Preventie van (para)suïcide en JGZ
Preventie van (para)suïcide.
Inmiddels bijna 20 jaar geleden toonde ik in mijn promotieonderzoek aan, dat het instellen van open spreekuren door de JGZ over het algemeen geen effect had als het gaat om preventie van (para)suïcide. Bij een bepaald type suïcidepogingen door adolescenten was het effect zelfs negatief: in the case of parasuicide with concomitant surgery the risk in regions with open consultation hours was significantly higher (adjusted Odds Ratio = 2.59, 95% CI=1.30‑5.16).
Deskundigheidsbevordering voor leerkrachten met als doel eerder de ‘five warning signs’ zoals omschreven door de American Association of Suicidology te herkennen had evenwel een positief effect (adjusted Odds Ratio = 0.60, 95% CI=0.44‑0.81).
Conclusie: open spreekuren van JGZ hadden geen preventief effect en in sommige gevallen zelfs een negatief effect. Dit wordt waarschijnlijk veroorzaakt door een verminderde alertheid van zowel ouders als leerkrachten.
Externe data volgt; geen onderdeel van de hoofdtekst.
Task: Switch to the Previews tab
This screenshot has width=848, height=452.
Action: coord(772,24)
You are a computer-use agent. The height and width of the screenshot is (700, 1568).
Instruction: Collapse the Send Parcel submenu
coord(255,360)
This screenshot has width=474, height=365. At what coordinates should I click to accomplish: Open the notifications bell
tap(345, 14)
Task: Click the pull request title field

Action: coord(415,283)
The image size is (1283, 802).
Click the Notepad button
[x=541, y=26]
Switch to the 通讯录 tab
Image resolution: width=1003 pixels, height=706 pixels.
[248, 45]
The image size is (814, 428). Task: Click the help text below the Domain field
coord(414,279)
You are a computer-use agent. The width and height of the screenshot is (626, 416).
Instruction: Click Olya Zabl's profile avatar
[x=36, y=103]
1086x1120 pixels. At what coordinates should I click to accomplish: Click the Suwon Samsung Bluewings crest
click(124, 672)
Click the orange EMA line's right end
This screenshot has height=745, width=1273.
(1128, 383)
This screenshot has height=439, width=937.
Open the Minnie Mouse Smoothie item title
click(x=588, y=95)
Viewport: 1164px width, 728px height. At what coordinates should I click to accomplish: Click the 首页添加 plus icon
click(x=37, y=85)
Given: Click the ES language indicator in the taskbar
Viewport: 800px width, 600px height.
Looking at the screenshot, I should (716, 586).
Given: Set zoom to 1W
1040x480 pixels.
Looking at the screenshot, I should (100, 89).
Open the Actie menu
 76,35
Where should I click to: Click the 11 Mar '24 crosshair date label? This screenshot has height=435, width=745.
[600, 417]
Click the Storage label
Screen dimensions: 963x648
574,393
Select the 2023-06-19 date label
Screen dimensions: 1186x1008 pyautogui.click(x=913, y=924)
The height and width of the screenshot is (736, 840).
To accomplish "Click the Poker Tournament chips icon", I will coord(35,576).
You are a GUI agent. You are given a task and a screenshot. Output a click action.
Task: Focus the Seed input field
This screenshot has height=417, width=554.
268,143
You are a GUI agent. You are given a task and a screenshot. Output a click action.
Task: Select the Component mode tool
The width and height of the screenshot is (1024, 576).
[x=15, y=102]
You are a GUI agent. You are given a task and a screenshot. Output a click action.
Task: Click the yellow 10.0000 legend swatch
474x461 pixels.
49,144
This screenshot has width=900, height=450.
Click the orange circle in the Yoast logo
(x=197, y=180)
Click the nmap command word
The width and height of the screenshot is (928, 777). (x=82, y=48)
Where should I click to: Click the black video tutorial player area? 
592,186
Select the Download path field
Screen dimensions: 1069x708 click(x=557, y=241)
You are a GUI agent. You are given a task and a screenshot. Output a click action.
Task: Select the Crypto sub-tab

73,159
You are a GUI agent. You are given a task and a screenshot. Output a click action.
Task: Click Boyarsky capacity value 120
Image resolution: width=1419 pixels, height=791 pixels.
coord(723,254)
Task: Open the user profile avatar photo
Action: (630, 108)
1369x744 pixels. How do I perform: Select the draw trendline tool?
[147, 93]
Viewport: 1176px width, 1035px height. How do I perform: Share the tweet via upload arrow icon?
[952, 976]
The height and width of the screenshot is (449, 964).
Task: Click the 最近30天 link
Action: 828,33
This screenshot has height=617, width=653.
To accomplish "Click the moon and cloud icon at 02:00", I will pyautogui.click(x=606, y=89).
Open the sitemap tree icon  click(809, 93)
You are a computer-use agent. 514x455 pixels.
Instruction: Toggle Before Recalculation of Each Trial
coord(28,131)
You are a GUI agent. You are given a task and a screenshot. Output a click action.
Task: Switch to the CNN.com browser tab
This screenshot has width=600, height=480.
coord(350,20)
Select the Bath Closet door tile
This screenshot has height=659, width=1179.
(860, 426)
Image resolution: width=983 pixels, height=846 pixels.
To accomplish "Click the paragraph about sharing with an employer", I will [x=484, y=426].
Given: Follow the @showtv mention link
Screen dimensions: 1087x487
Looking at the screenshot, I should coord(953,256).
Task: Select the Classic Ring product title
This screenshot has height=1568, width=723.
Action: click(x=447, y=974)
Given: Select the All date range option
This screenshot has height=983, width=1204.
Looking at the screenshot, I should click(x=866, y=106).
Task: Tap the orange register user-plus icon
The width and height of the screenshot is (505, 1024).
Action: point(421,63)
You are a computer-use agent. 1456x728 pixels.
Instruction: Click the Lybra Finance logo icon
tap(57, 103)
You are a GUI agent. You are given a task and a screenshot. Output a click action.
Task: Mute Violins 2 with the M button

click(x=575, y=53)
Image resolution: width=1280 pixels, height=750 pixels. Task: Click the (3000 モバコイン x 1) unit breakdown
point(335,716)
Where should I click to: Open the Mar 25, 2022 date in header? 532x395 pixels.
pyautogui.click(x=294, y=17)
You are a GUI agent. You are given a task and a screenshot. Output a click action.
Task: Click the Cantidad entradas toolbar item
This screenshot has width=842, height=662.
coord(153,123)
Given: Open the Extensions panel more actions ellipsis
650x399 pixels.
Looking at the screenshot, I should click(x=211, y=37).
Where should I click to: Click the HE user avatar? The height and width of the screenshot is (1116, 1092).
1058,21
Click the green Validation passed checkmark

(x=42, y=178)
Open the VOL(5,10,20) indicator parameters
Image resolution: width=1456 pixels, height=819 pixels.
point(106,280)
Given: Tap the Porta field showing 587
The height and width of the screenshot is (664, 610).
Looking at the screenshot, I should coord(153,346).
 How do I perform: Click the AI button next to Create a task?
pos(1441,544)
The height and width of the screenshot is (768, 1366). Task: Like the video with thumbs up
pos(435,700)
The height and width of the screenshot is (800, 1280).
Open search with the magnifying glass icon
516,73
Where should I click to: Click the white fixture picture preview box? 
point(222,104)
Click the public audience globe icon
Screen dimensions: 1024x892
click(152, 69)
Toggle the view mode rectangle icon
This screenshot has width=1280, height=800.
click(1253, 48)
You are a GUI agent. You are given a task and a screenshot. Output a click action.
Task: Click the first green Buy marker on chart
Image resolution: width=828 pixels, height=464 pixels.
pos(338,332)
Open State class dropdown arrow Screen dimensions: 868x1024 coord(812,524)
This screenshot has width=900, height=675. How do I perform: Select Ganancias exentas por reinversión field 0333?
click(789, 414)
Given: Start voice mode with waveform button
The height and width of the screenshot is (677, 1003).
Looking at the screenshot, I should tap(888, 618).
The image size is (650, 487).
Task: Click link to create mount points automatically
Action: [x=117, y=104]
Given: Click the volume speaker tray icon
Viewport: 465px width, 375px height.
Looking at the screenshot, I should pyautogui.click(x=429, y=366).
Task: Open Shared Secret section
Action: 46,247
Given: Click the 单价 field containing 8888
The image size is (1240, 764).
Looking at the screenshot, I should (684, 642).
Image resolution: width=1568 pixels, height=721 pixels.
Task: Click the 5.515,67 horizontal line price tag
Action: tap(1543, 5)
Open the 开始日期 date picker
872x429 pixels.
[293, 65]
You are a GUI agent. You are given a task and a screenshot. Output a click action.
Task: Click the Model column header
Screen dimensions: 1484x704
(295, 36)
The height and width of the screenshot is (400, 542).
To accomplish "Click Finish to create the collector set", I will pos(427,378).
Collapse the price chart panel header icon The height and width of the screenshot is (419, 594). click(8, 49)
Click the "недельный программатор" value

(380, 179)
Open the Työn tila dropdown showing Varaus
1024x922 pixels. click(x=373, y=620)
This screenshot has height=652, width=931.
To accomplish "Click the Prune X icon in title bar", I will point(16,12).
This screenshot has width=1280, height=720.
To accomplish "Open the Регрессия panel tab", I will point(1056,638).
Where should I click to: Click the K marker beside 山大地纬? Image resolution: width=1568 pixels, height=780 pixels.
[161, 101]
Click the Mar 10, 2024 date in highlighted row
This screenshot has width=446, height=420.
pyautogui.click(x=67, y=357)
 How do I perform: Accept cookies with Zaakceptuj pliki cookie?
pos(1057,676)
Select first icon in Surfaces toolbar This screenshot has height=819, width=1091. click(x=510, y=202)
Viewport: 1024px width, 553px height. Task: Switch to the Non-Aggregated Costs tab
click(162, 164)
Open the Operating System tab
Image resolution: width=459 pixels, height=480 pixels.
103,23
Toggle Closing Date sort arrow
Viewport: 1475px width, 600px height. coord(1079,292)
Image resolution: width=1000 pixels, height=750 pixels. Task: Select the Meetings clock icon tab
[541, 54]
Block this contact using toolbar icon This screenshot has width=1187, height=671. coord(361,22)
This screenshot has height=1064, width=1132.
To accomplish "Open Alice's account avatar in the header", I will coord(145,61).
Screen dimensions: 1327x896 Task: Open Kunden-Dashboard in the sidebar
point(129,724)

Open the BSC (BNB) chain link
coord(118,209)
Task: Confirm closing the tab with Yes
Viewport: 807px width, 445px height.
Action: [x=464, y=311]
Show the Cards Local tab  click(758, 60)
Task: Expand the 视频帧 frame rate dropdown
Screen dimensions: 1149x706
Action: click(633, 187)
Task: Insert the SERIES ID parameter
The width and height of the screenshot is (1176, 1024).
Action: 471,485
In het laatste geval wordt dit onderbouwd door het positieve effect van de deskundigheidsbevordering.
Uiteraard was dat voor de JGZ geen reden dit nader te onderzoeken. Dat zou immers betekenen dat ook de andere conclusies uit mijn onderzoek terecht zouden zijn (hetgeen overigens wat betreft het nut van scoliosescreening al was aangetoond – zie Bunge e.a.). Om dat te voorkomen werd geen nader onderzoek verricht. Dus werden ook open spreekuren gecontinueerd. Dat was kennelijk belangrijker dan suïcidepreventie.